Account Takeover Controls
This is an ATO post. I want to share with you, as a security architect, which security controls work and which drive more hype than results.
- MFA — the most obvious one. Two scenarios:
A) Workforce — Works well in stopping scaled ATO; however, falls short in spearfishing. If an attacker is able to get compromised credentials from the dark web, then MFA becomes a single FA. Then attacker can find a way to compromise the second factor, either sim swapping or trick an employee to verify the second factor, while being in possession of the first one. See Uber breach from 2022 how an attacker exhausted an employee and made his click on a verification link.
B) Customer — MFA works when implemented and adopted. Adoption is the Achilles heel here. There are very few organizations that made MFA mandatory for their customers — I know only one. In this case, if there is MFA deployed with 20% adoption rate, there are 80% not covered with it. Other security layers are needed to protect customers.
2. Strong security policies — here the obvious is to modify the existing password policies that are already in place. See NIST800–63b or my LinkedIn post on the subject. The main changes you need to make is to:
A) remove mandatory password reset rules or extend them to 180 or 365 days. The main reason is users choose predictable passwords when they need to change them often. If your auditor is uncomfortable, you can overlay that extended policy with password screening — see C) below.
B) remove password complexity but require longer passwords. If you look at a password security meter, you’ll find a longer password is more difficult to brute force. Also, users tend to use easily guessable patterns when coming up with complex passwords or copy them on a piece of paper.
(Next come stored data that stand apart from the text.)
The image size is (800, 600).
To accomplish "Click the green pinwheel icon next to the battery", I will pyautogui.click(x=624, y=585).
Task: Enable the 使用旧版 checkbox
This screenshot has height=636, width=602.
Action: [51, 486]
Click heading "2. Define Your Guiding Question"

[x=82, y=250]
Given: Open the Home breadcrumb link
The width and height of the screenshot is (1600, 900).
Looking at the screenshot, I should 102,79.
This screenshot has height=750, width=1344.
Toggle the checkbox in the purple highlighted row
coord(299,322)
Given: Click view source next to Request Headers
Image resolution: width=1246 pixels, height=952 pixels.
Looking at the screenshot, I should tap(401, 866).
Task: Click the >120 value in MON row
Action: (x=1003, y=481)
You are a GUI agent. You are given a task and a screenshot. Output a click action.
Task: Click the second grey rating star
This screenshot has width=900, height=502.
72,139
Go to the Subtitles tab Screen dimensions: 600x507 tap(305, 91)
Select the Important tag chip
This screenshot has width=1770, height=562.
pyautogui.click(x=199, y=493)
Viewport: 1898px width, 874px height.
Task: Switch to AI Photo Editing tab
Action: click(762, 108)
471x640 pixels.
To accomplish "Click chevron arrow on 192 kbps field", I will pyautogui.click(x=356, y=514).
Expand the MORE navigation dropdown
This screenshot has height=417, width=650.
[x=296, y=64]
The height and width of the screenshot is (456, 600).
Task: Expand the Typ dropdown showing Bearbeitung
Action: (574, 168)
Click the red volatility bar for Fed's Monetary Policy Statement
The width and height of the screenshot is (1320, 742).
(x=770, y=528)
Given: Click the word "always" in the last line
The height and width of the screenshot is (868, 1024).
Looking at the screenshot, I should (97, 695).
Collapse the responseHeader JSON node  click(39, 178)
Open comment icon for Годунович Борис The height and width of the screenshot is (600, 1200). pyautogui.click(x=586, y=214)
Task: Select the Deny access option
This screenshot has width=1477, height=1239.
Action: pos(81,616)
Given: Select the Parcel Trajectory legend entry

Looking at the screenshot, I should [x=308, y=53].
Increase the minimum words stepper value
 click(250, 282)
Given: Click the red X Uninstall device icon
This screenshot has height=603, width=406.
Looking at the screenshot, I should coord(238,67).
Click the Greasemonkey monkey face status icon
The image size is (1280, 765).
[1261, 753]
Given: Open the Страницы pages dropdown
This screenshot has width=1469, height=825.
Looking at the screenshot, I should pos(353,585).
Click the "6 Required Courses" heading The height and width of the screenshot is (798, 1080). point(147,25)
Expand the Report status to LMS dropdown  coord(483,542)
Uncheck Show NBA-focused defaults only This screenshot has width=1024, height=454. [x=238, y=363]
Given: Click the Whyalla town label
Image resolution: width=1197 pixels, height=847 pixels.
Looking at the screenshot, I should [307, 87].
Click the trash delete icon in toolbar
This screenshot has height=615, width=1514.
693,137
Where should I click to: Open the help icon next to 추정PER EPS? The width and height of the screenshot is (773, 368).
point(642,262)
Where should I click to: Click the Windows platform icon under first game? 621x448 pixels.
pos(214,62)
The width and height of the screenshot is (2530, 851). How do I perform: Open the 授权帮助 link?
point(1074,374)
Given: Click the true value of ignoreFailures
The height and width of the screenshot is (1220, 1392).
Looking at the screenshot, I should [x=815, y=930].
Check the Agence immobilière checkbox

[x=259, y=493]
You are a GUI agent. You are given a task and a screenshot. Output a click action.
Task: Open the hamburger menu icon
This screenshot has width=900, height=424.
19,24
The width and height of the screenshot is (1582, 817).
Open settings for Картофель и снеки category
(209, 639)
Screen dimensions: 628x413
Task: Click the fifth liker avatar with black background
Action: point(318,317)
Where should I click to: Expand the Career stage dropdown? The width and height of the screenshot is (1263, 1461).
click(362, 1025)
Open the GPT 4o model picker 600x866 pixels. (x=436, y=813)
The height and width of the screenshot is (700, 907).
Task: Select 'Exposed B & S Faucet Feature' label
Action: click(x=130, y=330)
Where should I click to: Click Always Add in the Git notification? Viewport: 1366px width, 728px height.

C) Screen passwords at the time of usage — account creation, login, password reset, against known compromised credentials. This security control checks each password for compromise and launches a remediation control such as identity verification (MFA, security token, link to email, etc.). After the user validates his/her identity, the user is sent for password verification. This control could be a fully automated process, which takes no toll on the security team.
Finally, if you haven’t done that so far, audit all existing password policies and make sure you understand them, and they don’t conflict with each other. I know sometimes those policies could be overwhelming, but there is no substitution for that work. I had a conversation with a post-breach CISO who told me I didn’t know we didn’t have that policy or our other policy didn’t work.
3. Anomaly detection and risk — here you can use a vendor or build your own capabilities. The three data streams that come together to give you visibility are: your org’s logs, IP geolocation intelligence, and compromised credentials intelligence. The list of controls that can be created is too long to be added to this post. I’ve listed some of those that usually don’t come preconfigured with security tools, and I consider them a must-have. Based on three sources of data, you can create your own security controls:
A) suspicious successful logins — sometimes it is not reasonable to block users or to ask them to reset their password just because they connected from a different IP, different machine, in the middle of the night or even because their credentials have been found in the criminal underground. There are many reasons for that. The most often is that there might be a negative business impact, and we might be called for that. You need to have a report that identifies all of those suspicious successful logins and think of new policies that can help you make those successful logins a small number. For example, if you see many logins with compromised credentials, send the users to identity verification. If you see many users logging in from different locations, see the list with locations and block or challenge those from suspicious countries. The goal is to address most of the reasons for suspicious successful logins.
B)Firewalls — they have many rules. There are so many rules that some of the firewall vendors offer “analysts as a service” to help you set them up. One rule you might not know about is a check for logins with compromised credentials. Some advanced firewalls can “see” the login flow of services they protect and check if the user logging in has compromised credentials. Then, those firewalls can address the issue by notifying or challenging the user.
C)access revocation after authentication. The average session duration is 8 hours. What happens if you have an authenticated user and then the user gets compromised at a 3rd party service? You might think this is not your problem, but if you have many of those users and the message gets to the media, your org will have a hard time placing the blame on the users. OpenID SSF workgroup has thought about this use case. They have put together two protocols that allow organizations to exchange security signals, which can revoke access to authenticated users. Watch this short demo of what Cisco has done — https://vimeo.com/manage/videos/724619608.
This post’s goal was not to become an exhaustive list of controls that can be implemented for ATO but to show some of the less-known ones that give significant ROI on the cybersecurity investment of time and resources.